**Exercise**
Read through the listing below and copy each line in which the word "agent" occurs.

╭─ Exercise material

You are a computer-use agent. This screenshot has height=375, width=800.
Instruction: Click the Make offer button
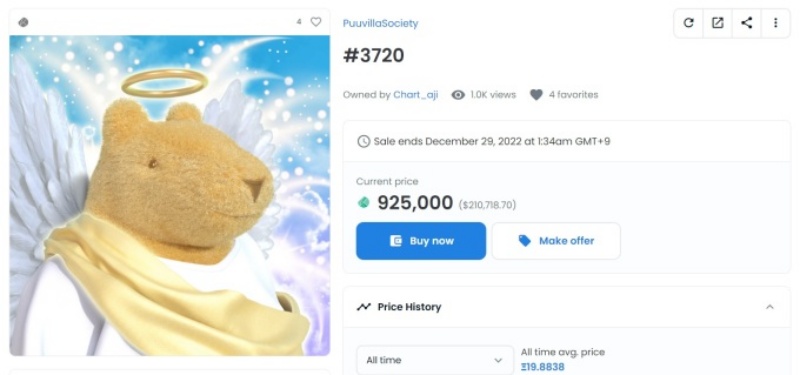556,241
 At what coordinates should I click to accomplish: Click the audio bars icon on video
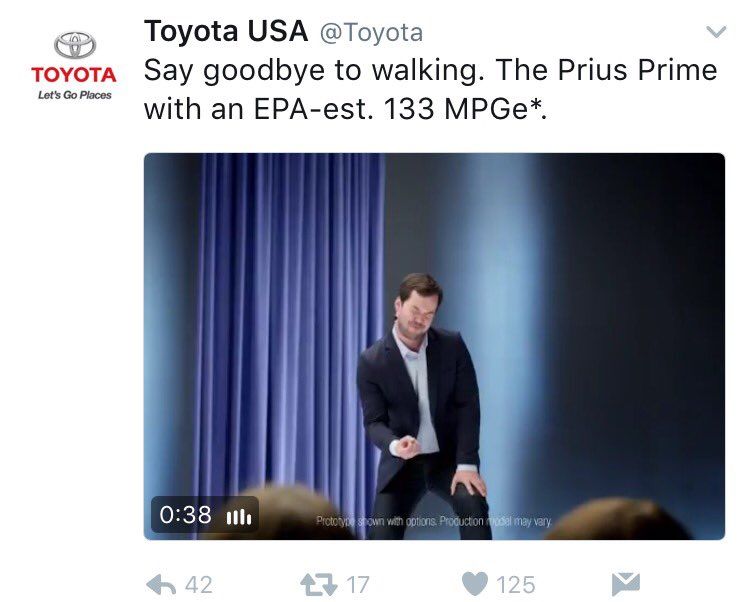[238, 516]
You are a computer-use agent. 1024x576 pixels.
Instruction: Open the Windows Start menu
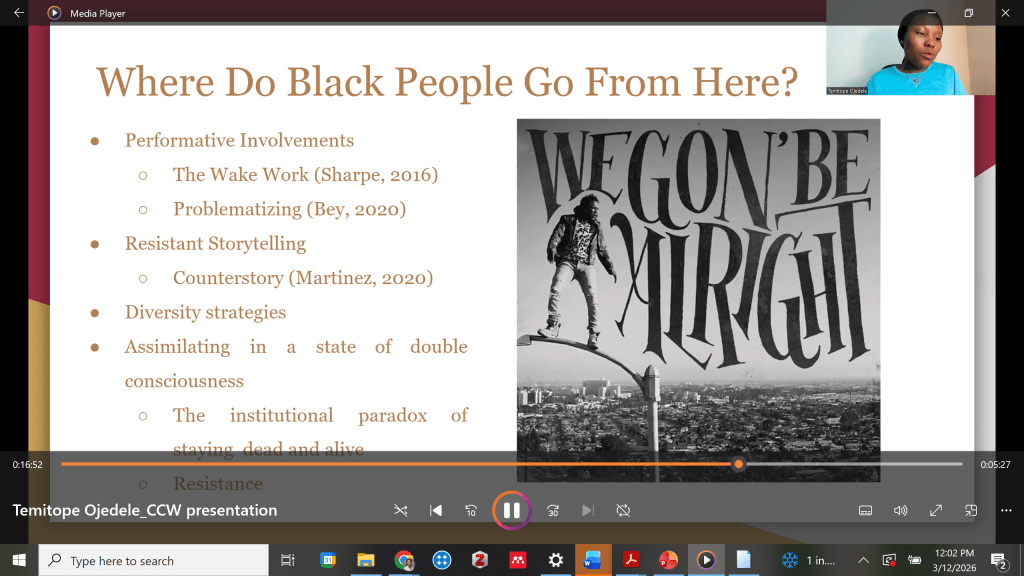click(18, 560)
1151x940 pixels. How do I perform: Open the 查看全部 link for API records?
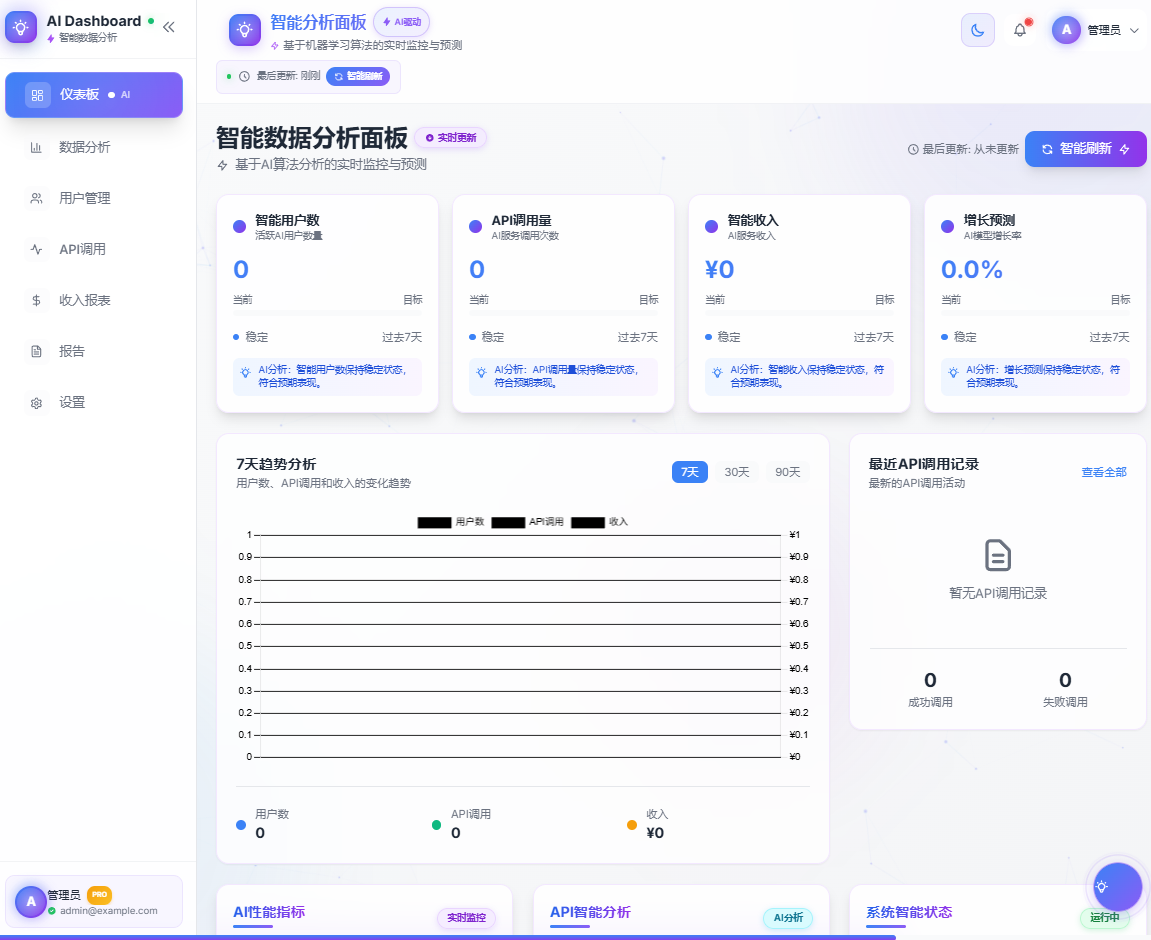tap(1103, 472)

╰─

**Answer below**
You are a computer-use agent. This screenshot has height=375, width=800.
You are a computer-use agent. 1024x576 pixels.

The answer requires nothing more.